Chemnitz: Freibad Bernsdorf kämpft weiter um Rettung

Die Hitze der vergangenen Tage hat auch im Freibad des Chemnitzer Stadtteils Bernsdorf zu Besucherrekorden geführt.

Am Donnerstagmorgen war davon kurz nach der Öffnung noch nicht so viel zu sehen, doch das wird sich im Tagesverlauf noch ändern.

Interview: Frank Nebel – Leiter Freibad Bernsdorf

Das Freibad hat wie viele andere Bäder der Stadt reagiert und seine Öffnungszeiten verlängert.

Alle die etwas Abkühlung benötigen werden nun eine Stunde eher ab 10 Uhr eingelassen. Die Schließzeit wurde um zwei Stunden nach hinten auf 20 Uhr verlegt.

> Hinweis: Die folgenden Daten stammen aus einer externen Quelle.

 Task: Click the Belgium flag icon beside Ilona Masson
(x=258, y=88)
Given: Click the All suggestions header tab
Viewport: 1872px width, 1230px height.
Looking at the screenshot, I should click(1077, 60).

Der Besucherstrom ist für das Freibad erfreulich, war es doch in den vergangenen Jahren immer wieder von der Schließung bedroht.

Für die Erhaltung setzt sich seit drei Jahren der Freundeskreis Freibad Bernsdorf ein, zu dem auch der bekannte Bergsteiger Jörg Stingl gehört.

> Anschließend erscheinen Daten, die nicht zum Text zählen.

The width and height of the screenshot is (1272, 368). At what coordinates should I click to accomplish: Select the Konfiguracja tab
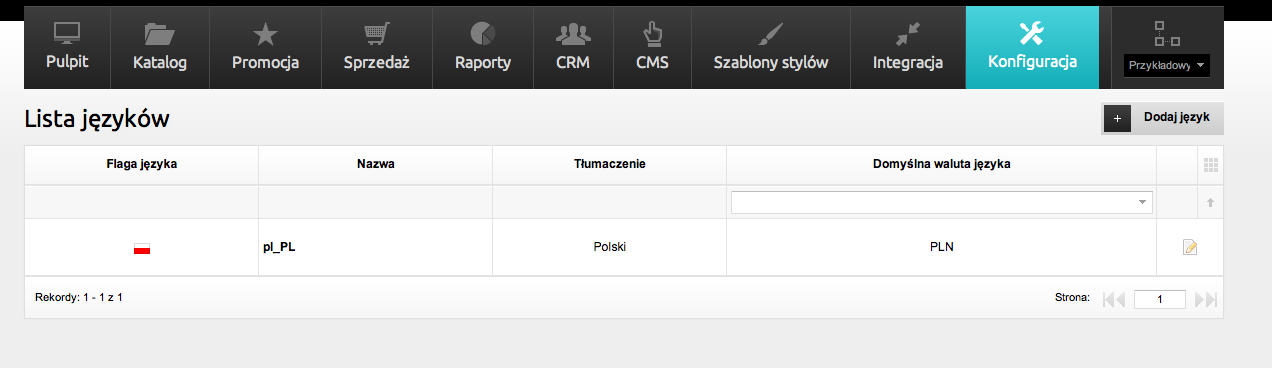click(x=1032, y=47)
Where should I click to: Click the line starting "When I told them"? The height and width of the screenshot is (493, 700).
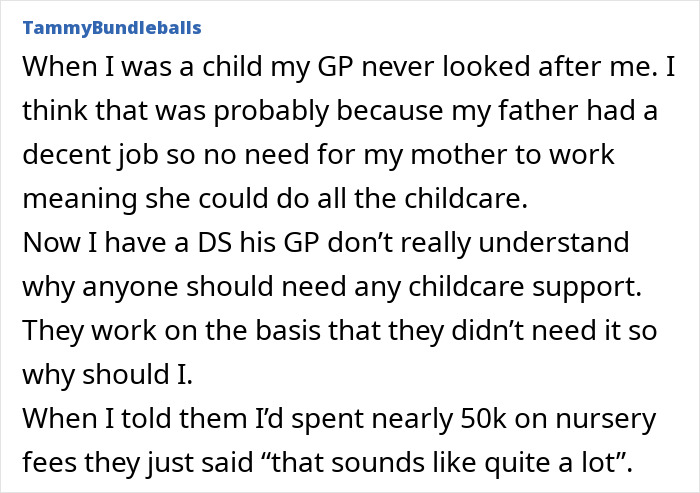pos(339,419)
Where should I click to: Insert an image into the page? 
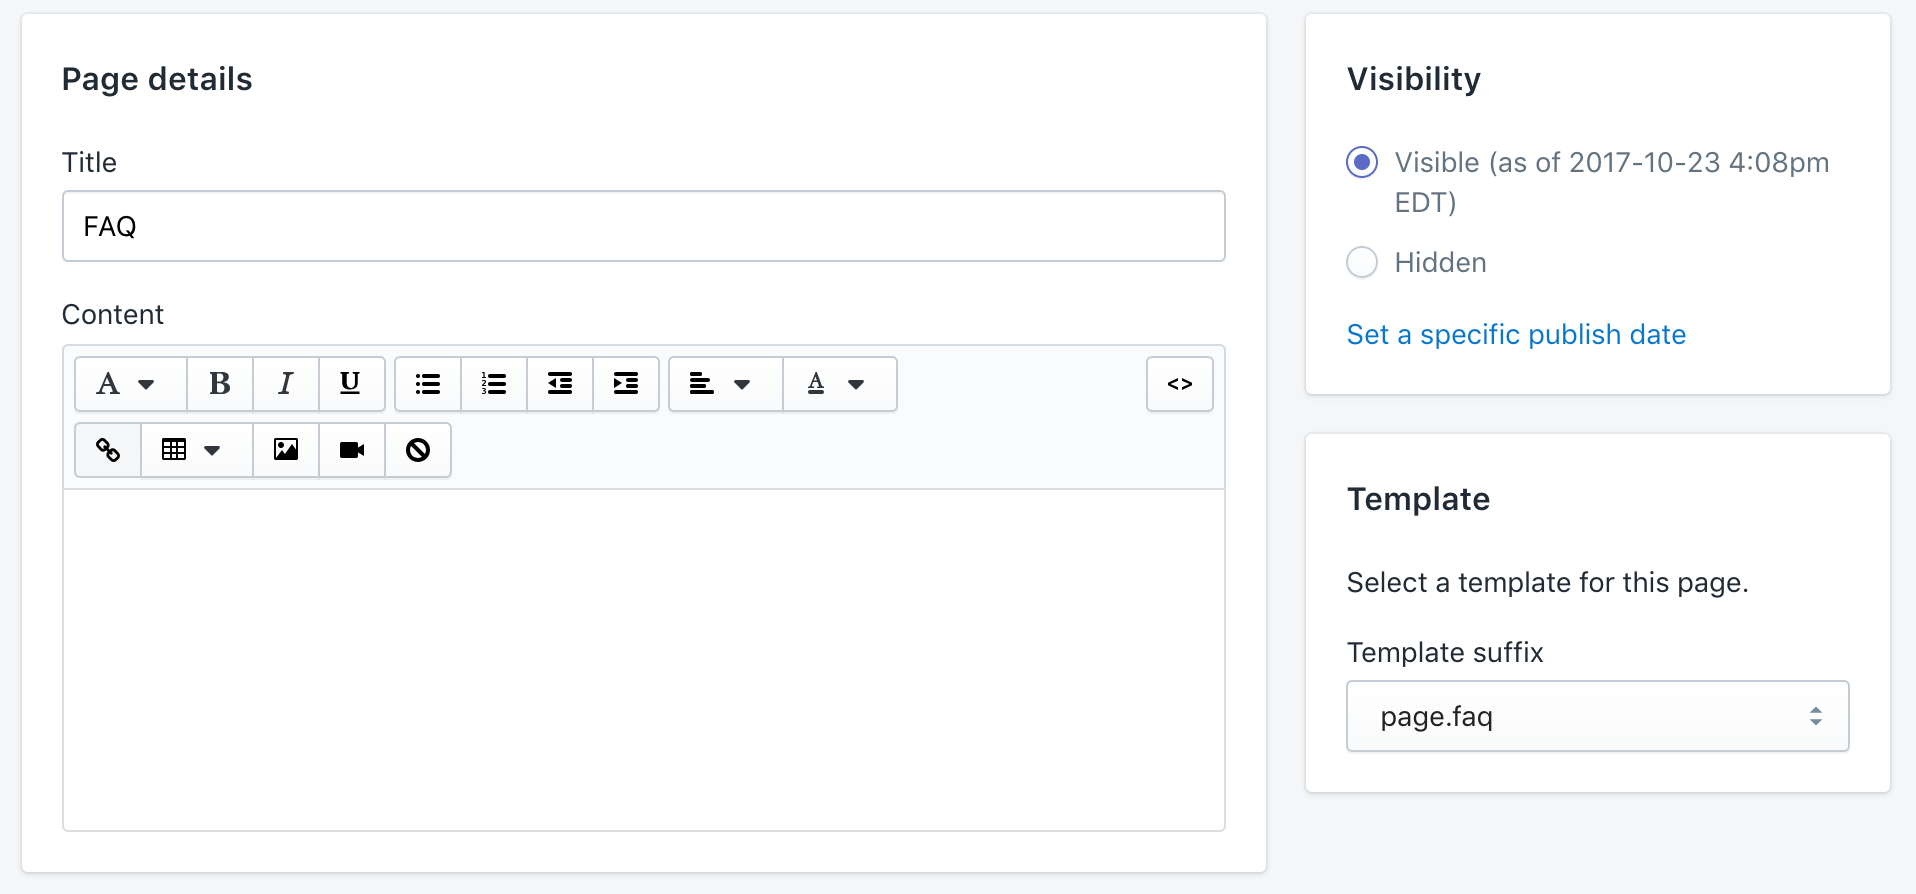tap(286, 450)
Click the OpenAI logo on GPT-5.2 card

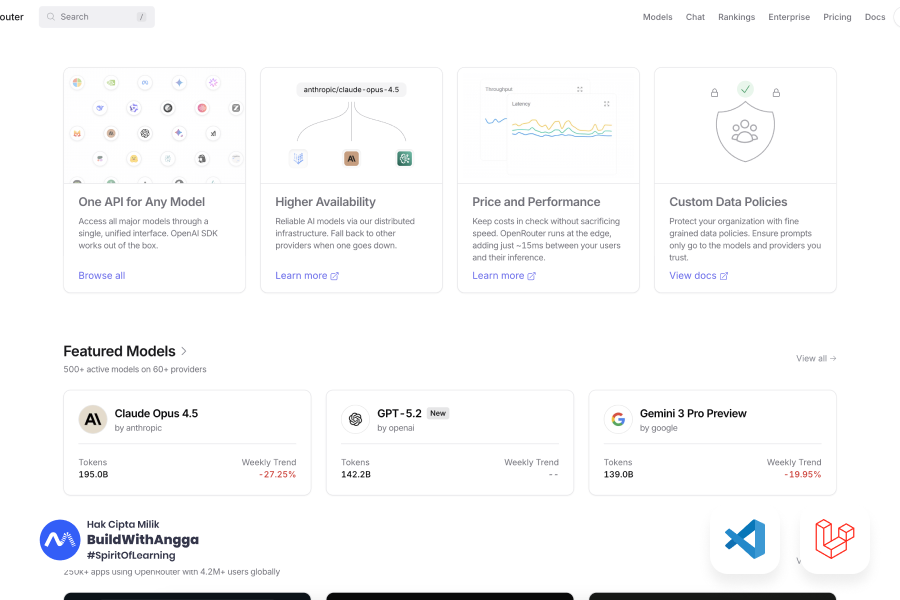pos(353,420)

Gemeinsam mit dem Schwimm-Team Chemnitz und der Stadt Chemnitz sucht der Freundeskreis nach Wegen, das Freibad noch wirtschaftlicher zu betreiben und für die Besucher attraktiv zu halten.

Dabei setzen sich die Unterstützer immer wieder mit viel Engagement in ihrer Freizeit ein.

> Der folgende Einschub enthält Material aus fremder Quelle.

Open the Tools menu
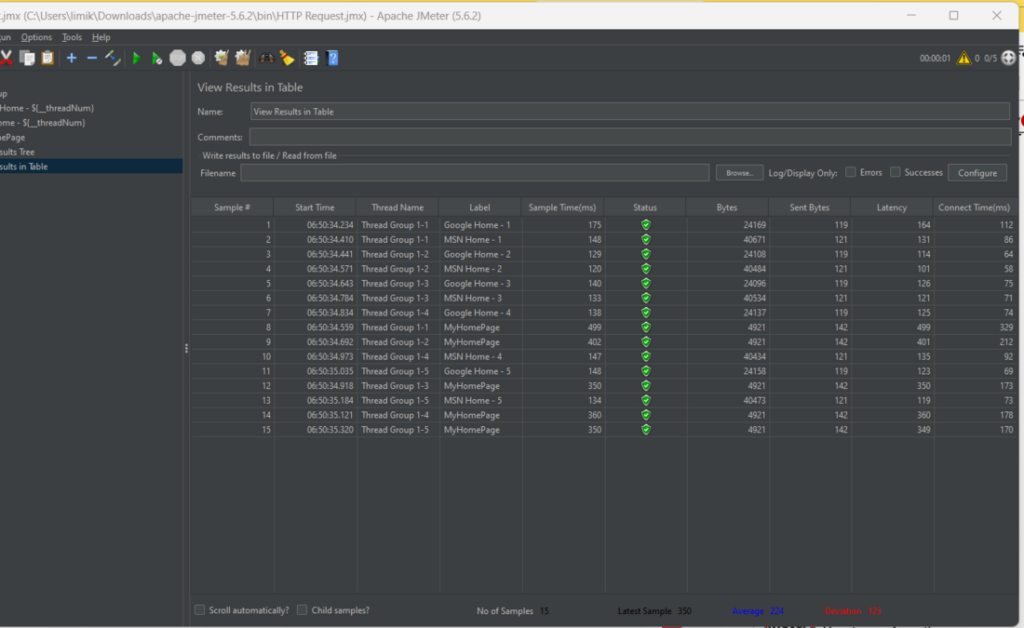This screenshot has width=1024, height=628. point(72,37)
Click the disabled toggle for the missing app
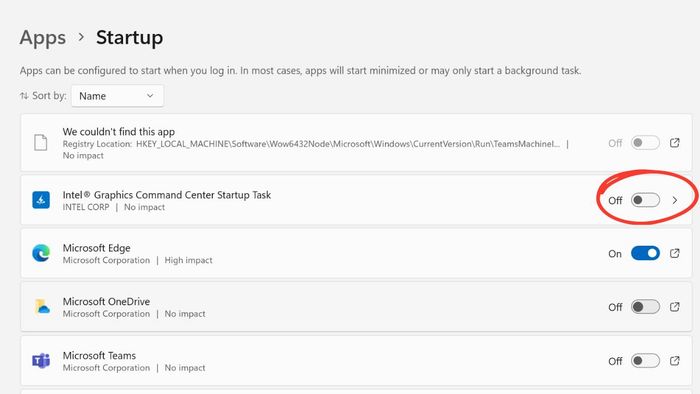The image size is (700, 394). (x=645, y=143)
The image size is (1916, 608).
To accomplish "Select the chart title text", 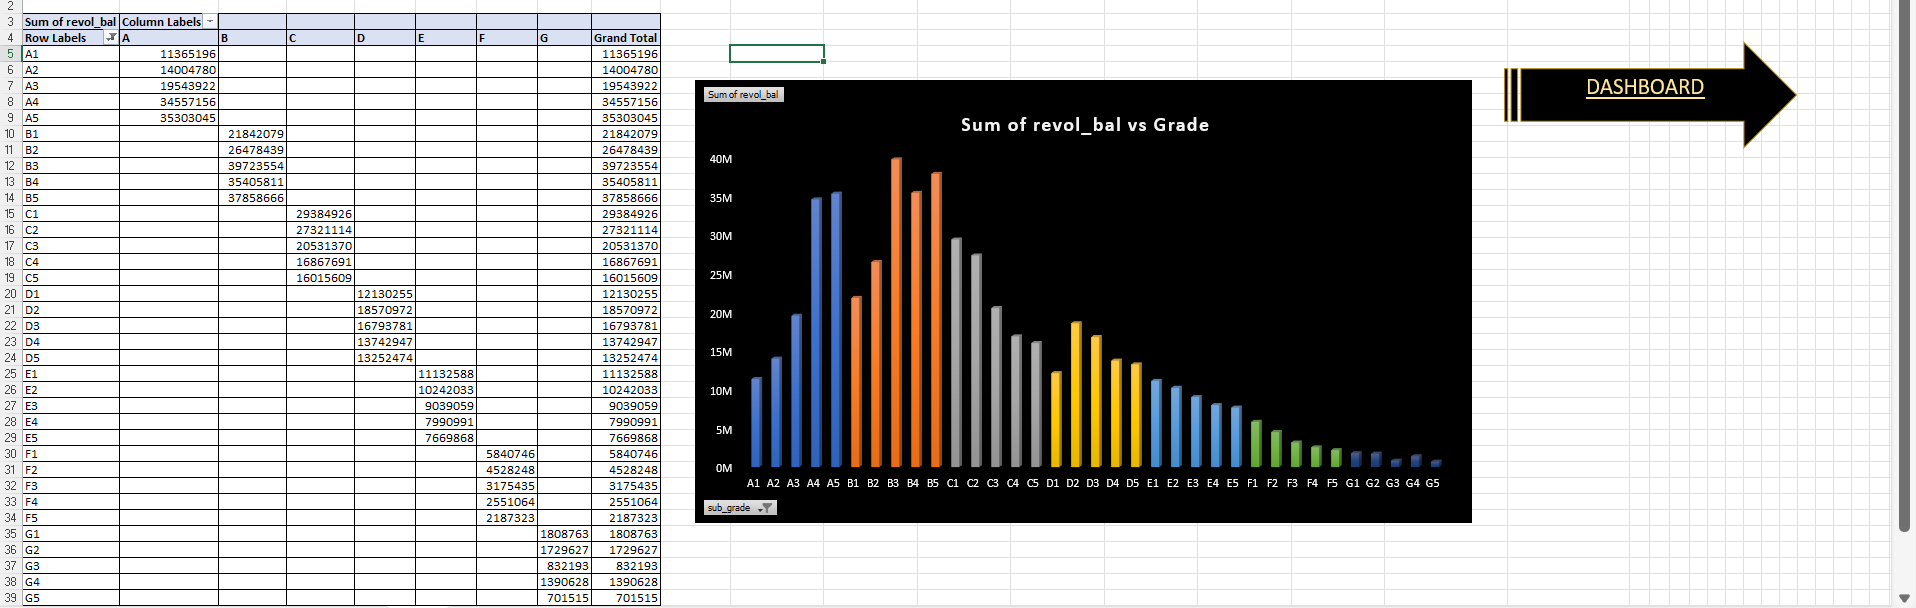I will (1084, 125).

Interview: Jörg Stingl – Freundeskreis Freibad Bernsdorf

Der Freundeskreis hat mit vielfältigen Aktionen mitgeholfen, das Freibad am Leben zu erhalten.

Auch für die Zukunft sind bereits weitere Pläne in der Schublade, wenn die Stadt ihre finanzielle Unterstützung weiter aufrechterhält.

Interview: Jörg Stingl – Freundeskreis Freibad Bernsdorf

Zur erfolgreichen Rettung des Bernsdorfer Freibades haben auch zahlreiche Sponsoren beigetragen.

Doch bei dem Kampf ums Geld für wichtiges Material oder die Instandhaltung der Technik heißt es wie so oft: Kleinvieh macht auch Mist!

Interview: Jörg Stingl – Freundeskreis Freibad Bernsdorf

In der kommenden Woche steht das Freibad Berndorf wieder im Blickpunkt.

Dann wird am Freitag und Samstag der „Schulpokal 2013“ mit Teilnehmern aus 17 Chemnitzer Schulen im und um das Schwimmbecken stattfinden.